## [Work item]
From the line with "Click the red card number error icon" to the line with "Task: Click the PyCharm", retype every line exactly, including those two, and leave out the rest of the data below.

Extracted data entries
○ ○ ○ ○ ○

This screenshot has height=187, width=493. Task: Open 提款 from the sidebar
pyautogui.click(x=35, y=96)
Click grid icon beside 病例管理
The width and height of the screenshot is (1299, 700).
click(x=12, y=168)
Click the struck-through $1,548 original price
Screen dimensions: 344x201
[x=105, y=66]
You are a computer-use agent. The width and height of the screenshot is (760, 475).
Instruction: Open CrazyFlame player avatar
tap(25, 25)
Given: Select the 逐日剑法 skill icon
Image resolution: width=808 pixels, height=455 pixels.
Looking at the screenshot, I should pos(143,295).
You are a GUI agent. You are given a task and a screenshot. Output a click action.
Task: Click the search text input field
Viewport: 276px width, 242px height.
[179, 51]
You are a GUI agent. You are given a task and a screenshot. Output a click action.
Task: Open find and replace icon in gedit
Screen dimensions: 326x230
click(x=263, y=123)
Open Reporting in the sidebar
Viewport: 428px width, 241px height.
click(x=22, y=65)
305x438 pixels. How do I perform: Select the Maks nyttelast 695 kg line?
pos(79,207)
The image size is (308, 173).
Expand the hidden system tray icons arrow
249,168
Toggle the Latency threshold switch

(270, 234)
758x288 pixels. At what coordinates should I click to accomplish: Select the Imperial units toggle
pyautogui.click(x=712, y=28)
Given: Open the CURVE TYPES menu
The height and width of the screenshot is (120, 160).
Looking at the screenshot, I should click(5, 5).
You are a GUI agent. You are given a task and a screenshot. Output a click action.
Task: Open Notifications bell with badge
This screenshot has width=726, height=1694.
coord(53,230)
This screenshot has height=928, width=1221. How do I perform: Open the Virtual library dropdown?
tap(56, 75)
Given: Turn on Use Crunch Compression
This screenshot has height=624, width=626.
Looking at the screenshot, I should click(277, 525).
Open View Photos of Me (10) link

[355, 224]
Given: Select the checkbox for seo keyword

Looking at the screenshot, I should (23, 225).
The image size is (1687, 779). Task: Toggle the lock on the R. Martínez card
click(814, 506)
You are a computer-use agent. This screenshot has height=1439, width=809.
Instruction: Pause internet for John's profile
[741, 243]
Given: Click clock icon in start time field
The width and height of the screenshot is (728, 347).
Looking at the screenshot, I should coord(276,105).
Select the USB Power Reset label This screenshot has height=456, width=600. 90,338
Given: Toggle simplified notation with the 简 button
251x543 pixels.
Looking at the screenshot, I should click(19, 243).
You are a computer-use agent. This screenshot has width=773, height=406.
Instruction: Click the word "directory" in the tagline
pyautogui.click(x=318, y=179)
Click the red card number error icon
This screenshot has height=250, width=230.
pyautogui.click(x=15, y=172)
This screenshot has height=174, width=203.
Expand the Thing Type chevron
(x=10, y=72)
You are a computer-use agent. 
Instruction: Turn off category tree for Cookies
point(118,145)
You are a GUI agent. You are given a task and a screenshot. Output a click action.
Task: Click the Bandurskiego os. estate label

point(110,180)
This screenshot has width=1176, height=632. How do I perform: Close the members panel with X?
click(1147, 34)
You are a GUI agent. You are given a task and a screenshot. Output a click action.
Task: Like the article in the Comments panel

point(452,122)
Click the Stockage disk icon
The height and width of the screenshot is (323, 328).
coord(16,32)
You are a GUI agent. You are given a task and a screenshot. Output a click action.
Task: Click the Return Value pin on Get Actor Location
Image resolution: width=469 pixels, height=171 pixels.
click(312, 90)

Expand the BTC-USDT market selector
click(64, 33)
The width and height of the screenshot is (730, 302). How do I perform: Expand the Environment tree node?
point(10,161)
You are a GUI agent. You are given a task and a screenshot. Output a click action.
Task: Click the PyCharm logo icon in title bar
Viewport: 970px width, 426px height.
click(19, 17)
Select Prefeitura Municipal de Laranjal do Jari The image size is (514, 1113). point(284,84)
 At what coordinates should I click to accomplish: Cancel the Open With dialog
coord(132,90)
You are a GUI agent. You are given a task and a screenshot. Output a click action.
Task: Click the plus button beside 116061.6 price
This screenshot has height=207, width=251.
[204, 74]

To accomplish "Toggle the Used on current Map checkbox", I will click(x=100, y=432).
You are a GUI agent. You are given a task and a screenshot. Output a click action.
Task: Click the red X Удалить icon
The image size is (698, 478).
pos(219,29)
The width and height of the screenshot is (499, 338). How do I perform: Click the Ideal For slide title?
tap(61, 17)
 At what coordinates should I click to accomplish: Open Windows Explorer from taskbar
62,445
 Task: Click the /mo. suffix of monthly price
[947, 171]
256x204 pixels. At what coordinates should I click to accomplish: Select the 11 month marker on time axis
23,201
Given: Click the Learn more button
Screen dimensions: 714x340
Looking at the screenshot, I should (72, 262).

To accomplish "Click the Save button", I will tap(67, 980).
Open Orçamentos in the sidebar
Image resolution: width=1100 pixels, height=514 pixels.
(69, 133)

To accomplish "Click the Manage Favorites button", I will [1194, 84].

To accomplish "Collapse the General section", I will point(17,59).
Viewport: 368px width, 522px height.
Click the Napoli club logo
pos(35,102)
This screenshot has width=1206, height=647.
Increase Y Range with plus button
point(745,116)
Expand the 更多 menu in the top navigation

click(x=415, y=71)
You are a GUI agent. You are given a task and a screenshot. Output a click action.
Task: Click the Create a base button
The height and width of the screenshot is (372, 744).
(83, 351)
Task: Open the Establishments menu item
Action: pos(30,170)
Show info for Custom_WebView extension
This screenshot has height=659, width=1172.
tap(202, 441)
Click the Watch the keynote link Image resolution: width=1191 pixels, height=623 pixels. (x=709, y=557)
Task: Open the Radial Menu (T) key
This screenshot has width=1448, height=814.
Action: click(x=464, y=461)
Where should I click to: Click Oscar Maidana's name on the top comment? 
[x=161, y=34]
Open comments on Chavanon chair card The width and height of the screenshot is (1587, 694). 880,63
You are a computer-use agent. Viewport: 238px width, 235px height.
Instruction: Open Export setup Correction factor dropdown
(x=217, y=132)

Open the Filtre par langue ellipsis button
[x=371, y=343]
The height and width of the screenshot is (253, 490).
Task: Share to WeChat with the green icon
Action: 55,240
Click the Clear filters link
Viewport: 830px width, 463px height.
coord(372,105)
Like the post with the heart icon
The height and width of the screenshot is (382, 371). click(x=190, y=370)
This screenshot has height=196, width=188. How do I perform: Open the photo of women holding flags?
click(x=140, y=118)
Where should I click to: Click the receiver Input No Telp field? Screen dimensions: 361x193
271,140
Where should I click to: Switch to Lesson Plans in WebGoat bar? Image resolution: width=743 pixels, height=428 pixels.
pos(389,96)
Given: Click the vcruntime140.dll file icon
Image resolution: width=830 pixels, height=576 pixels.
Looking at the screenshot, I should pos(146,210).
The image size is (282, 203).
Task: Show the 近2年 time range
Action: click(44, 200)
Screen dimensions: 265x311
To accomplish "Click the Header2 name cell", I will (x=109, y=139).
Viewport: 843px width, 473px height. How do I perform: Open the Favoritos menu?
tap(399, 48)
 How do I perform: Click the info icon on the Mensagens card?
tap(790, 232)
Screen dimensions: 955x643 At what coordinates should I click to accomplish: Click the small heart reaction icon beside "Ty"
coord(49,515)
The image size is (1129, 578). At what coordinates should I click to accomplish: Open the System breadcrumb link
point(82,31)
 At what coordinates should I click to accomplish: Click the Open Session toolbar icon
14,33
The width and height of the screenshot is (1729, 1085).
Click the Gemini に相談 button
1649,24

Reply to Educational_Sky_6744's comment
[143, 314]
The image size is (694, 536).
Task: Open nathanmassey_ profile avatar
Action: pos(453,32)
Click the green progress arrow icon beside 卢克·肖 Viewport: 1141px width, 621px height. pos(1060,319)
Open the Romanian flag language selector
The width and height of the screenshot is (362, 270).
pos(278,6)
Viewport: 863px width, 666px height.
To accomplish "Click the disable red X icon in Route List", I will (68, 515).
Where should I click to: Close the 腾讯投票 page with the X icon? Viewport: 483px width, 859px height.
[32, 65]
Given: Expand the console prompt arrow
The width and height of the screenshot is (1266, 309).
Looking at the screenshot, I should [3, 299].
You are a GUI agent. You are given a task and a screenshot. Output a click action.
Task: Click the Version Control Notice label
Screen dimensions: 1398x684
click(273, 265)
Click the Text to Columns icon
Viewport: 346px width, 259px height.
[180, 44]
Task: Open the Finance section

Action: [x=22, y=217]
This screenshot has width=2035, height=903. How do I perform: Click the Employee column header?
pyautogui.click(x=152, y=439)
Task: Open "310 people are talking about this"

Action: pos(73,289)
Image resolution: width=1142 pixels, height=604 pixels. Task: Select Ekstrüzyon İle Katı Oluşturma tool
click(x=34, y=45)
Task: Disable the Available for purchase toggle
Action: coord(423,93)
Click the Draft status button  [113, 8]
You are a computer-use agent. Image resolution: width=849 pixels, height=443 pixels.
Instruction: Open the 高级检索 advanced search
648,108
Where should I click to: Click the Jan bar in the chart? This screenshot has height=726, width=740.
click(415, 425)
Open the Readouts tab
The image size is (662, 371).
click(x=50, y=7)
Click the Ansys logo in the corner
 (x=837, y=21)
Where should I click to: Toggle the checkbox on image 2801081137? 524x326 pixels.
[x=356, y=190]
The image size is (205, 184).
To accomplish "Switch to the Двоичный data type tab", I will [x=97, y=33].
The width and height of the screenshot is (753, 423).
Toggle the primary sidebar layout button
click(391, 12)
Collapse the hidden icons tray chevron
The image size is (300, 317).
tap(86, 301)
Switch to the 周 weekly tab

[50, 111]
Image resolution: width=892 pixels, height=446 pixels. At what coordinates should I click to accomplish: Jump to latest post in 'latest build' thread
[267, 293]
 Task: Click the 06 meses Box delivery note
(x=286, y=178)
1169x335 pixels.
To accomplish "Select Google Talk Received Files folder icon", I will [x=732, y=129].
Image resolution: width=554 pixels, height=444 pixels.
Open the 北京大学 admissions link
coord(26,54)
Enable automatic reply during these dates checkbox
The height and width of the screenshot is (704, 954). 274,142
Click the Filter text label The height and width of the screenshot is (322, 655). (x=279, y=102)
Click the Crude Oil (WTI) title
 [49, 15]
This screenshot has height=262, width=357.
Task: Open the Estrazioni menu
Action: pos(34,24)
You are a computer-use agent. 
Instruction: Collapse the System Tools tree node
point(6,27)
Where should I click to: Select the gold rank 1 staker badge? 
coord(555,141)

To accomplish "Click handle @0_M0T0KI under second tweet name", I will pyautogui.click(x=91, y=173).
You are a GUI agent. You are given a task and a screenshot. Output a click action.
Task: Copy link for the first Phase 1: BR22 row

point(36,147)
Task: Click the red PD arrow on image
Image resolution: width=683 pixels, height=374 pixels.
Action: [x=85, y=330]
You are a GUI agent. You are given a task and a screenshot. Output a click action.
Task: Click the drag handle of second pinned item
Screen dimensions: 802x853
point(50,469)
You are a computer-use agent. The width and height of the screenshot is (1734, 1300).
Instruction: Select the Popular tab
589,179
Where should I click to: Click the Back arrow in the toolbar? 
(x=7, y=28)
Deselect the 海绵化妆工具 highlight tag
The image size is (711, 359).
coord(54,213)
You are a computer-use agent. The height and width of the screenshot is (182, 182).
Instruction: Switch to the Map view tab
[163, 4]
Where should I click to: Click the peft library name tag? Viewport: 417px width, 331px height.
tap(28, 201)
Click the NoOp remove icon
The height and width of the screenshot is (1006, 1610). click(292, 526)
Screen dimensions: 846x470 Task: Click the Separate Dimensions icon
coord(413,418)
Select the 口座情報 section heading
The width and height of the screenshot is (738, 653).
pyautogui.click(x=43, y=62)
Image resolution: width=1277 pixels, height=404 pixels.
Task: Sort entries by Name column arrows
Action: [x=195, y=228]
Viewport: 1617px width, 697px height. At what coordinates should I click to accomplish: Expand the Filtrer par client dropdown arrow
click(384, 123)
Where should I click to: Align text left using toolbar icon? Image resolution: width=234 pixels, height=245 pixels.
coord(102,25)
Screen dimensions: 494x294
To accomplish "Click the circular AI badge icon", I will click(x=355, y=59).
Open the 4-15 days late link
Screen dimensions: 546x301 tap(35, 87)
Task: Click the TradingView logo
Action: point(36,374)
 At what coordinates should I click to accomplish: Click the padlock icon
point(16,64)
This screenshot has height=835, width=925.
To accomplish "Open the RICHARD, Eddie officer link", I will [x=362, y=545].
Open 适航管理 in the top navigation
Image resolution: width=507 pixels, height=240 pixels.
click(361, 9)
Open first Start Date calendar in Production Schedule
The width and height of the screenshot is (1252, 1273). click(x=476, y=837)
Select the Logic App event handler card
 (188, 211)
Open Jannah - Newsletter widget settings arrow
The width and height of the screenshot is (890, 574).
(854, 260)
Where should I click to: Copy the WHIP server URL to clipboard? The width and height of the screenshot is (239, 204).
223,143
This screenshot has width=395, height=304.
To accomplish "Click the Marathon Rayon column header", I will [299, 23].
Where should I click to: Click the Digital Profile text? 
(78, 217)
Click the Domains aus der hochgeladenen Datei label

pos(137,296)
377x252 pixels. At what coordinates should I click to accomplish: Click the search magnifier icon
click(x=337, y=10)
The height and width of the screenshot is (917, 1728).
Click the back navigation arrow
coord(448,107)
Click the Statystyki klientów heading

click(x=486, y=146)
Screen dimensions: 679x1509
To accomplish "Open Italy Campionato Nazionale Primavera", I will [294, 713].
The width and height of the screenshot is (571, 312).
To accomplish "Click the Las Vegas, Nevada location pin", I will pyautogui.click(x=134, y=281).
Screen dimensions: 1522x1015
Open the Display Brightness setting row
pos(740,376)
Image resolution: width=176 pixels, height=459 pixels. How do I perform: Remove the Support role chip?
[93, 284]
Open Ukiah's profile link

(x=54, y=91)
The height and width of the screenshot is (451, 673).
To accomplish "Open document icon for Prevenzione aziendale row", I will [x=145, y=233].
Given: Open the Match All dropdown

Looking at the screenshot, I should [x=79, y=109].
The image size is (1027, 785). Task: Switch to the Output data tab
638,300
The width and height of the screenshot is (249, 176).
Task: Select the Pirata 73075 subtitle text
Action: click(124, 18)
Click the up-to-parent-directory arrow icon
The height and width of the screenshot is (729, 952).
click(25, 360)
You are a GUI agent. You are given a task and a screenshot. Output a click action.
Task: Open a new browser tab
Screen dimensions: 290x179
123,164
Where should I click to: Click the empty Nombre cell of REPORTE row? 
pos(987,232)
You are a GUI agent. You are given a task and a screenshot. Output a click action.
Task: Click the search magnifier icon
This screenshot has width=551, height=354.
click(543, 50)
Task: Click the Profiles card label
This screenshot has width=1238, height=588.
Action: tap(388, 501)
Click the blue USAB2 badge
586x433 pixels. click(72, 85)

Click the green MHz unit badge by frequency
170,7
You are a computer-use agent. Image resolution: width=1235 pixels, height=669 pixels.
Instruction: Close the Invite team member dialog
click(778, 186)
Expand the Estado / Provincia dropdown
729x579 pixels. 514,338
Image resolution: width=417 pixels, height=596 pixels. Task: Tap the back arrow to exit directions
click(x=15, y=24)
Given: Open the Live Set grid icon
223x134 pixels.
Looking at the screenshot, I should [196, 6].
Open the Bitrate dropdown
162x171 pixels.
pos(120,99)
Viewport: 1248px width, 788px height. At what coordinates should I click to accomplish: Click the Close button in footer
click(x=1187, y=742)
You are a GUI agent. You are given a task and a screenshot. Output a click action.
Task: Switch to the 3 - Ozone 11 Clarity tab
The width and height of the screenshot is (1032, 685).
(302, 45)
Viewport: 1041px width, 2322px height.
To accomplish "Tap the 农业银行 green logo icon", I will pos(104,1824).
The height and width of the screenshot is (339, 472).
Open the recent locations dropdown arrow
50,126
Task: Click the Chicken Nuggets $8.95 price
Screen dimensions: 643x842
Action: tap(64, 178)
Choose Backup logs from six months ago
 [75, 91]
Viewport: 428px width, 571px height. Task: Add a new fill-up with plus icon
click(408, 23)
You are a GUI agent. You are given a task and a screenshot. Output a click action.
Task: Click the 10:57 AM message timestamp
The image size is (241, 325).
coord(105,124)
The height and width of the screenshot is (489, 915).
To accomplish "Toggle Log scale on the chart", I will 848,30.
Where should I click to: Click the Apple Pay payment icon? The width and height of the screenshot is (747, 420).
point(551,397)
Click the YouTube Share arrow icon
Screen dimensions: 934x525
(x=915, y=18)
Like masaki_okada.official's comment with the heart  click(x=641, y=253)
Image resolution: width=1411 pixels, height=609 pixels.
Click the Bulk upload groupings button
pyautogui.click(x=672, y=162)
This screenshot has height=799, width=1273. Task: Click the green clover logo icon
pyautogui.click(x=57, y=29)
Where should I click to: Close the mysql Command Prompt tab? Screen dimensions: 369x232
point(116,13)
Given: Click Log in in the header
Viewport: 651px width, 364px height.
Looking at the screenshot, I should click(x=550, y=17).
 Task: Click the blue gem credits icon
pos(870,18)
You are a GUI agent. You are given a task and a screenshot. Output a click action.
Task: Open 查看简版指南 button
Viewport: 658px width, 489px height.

○ ○ ○ ○ ○

## [Response to the exercise]
Click the red card number error icon
This screenshot has height=250, width=230.
pyautogui.click(x=15, y=172)
This screenshot has height=174, width=203.
Expand the Thing Type chevron
(x=10, y=72)
You are a computer-use agent. 
Instruction: Turn off category tree for Cookies
point(118,145)
You are a GUI agent. You are given a task and a screenshot. Output a click action.
Task: Click the Bandurskiego os. estate label

point(110,180)
This screenshot has width=1176, height=632. How do I perform: Close the members panel with X?
click(1147, 34)
You are a GUI agent. You are given a task and a screenshot. Output a click action.
Task: Like the article in the Comments panel

point(452,122)
Click the Stockage disk icon
The height and width of the screenshot is (323, 328).
coord(16,32)
You are a GUI agent. You are given a task and a screenshot. Output a click action.
Task: Click the Return Value pin on Get Actor Location
Image resolution: width=469 pixels, height=171 pixels.
click(312, 90)

Expand the BTC-USDT market selector
click(64, 33)
The width and height of the screenshot is (730, 302). How do I perform: Expand the Environment tree node?
point(10,161)
You are a GUI agent. You are given a task and a screenshot. Output a click action.
Task: Click the PyCharm logo icon in title bar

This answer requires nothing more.